Since the Occupational Safety and Health Act was adopted in 1970, only about 100 workplace fatalities have been criminally prosecuted. Criminal exposure under the OSH Act can include imprisonment of up to six months in jail or a court-imposed fine of up to $500,000 (for a corporation – $250,000 for an individual), or both. State laws and penalties vary significantly. There was an agreement under the Obama administration to allow the Department of Justice to work with the Department of Labor to prosecute certain safety violations; however, any substantial action on this front appears to have stalled in the wake of the 2016 election. Similarly, legislation introduced in the 2015 congressional session that would have increased the possible criminal penalties under the OSH Act has not found traction.
While the specter of criminal prosecution is certainly real, the more immediate reality is in the aftermath of a highly publicized safety incident, OSHA investigators and their state agency counterparts do tend to look more closely for other instances of similar circumstances and violations. This has been true with crane safety enforcement in the wake of several highly publicized crane accident deaths across the country, as well as confined space injuries since the 2015 change in OSHA standards, and countless other areas of safety practice as well. In Washington State at least, multiple sources from the industry, as well as state safety regulators, and criminal justice experts, believe that the Numrich case will serve as a test case for local prosecutors to see if they can get traction to provide increased enforcement or heightened consequences for willful safety violations. Construction company owners and safety officers certainly need to be aware of the potential risk, and in the event of an employee death, be prepared to consult with an attorney experienced in defending against safety investigations, as well as competent criminal defense counsel.

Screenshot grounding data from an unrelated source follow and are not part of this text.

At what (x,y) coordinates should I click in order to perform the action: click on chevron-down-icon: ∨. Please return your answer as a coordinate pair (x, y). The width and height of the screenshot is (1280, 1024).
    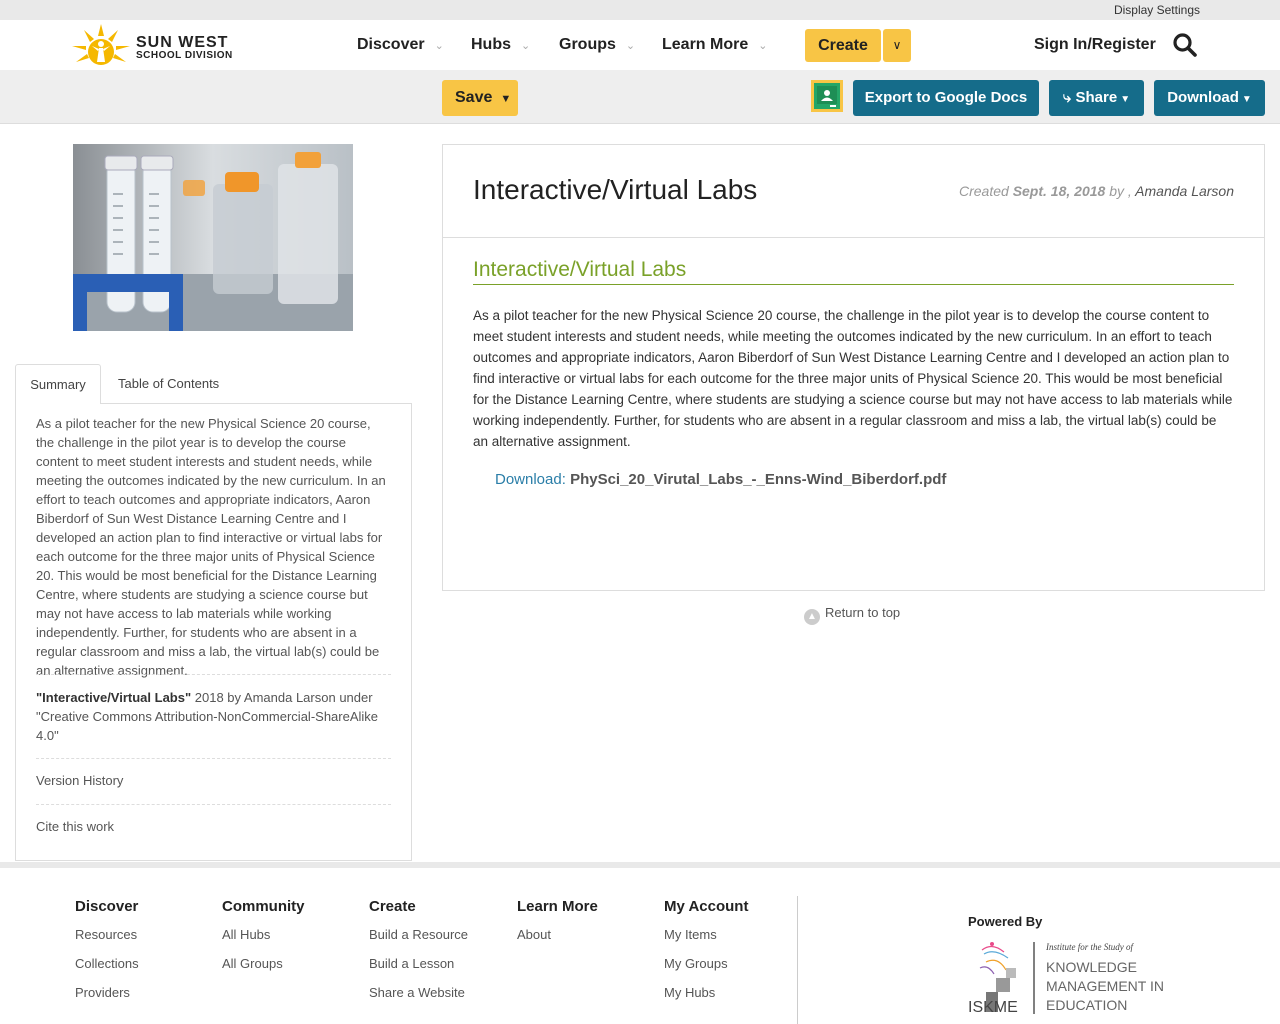
    Looking at the image, I should click on (897, 45).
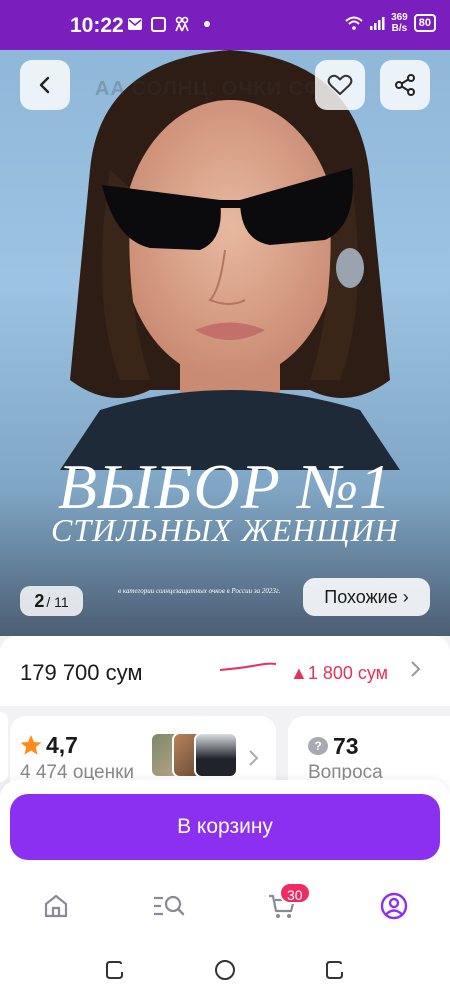 Image resolution: width=450 pixels, height=1000 pixels. I want to click on questions-count: 73, so click(346, 746).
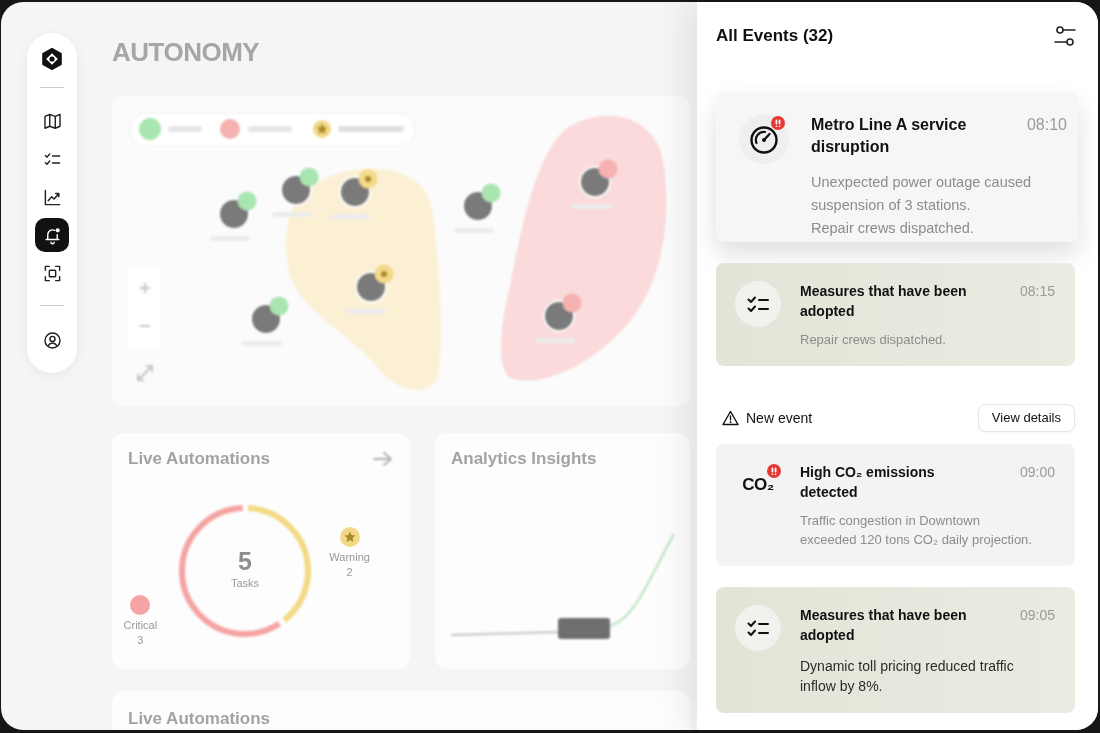  I want to click on event-card: Measures that have been adopted 08:15 Repair crews dispatched., so click(896, 314).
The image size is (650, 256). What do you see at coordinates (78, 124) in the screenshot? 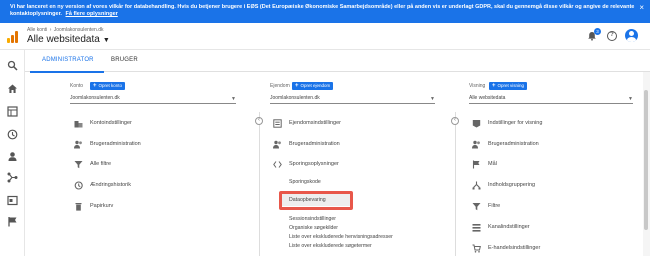
I see `building-icon` at bounding box center [78, 124].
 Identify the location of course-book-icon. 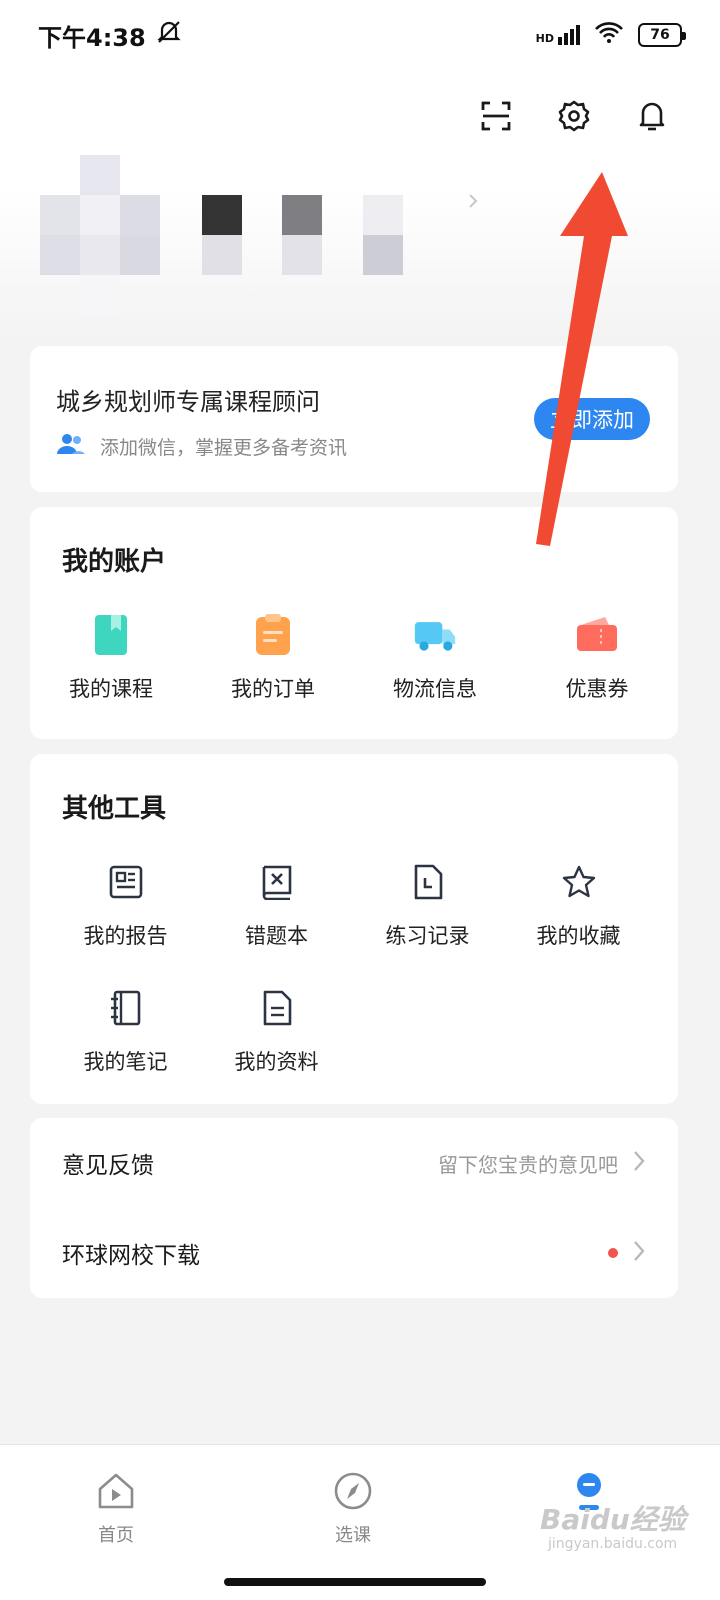
(111, 635).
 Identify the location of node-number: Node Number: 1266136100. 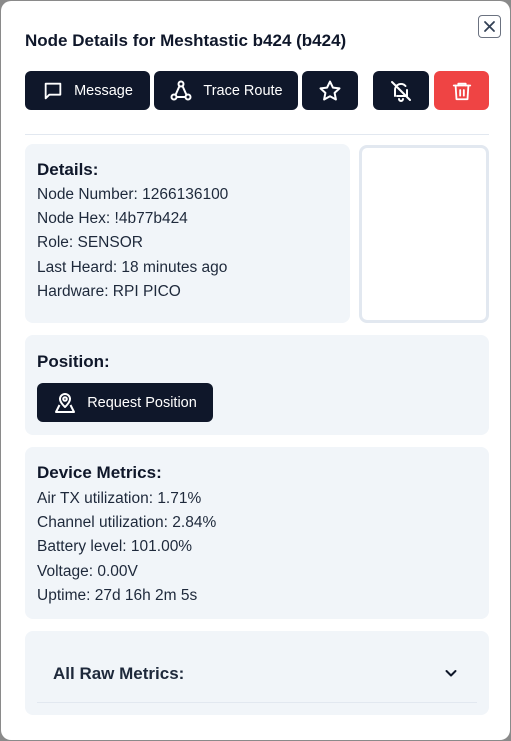
(133, 194).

1. It is unclear how the criminal case against Phillip Numrich, owner of Alki Construction LLC, will play out. As always, criminal defendants are presumed innocent, and the State bears the burden to prove the allegations that Mr. Numrich is criminally liable for negligent homicide using proof beyond a reasonable doubt. Due to the recency of the events and the privileged nature of the investigation files relating to a worksite death, the description of the events in this article are drawn from news reports, state safety investigation documents, and the criminal charging documents. The “facts” discussed here, therefore, are not the proven legal truth of what happened, but are taken merely to explore and help understand what other contractors may need to consider for their own risk management evaluation and safety protocols.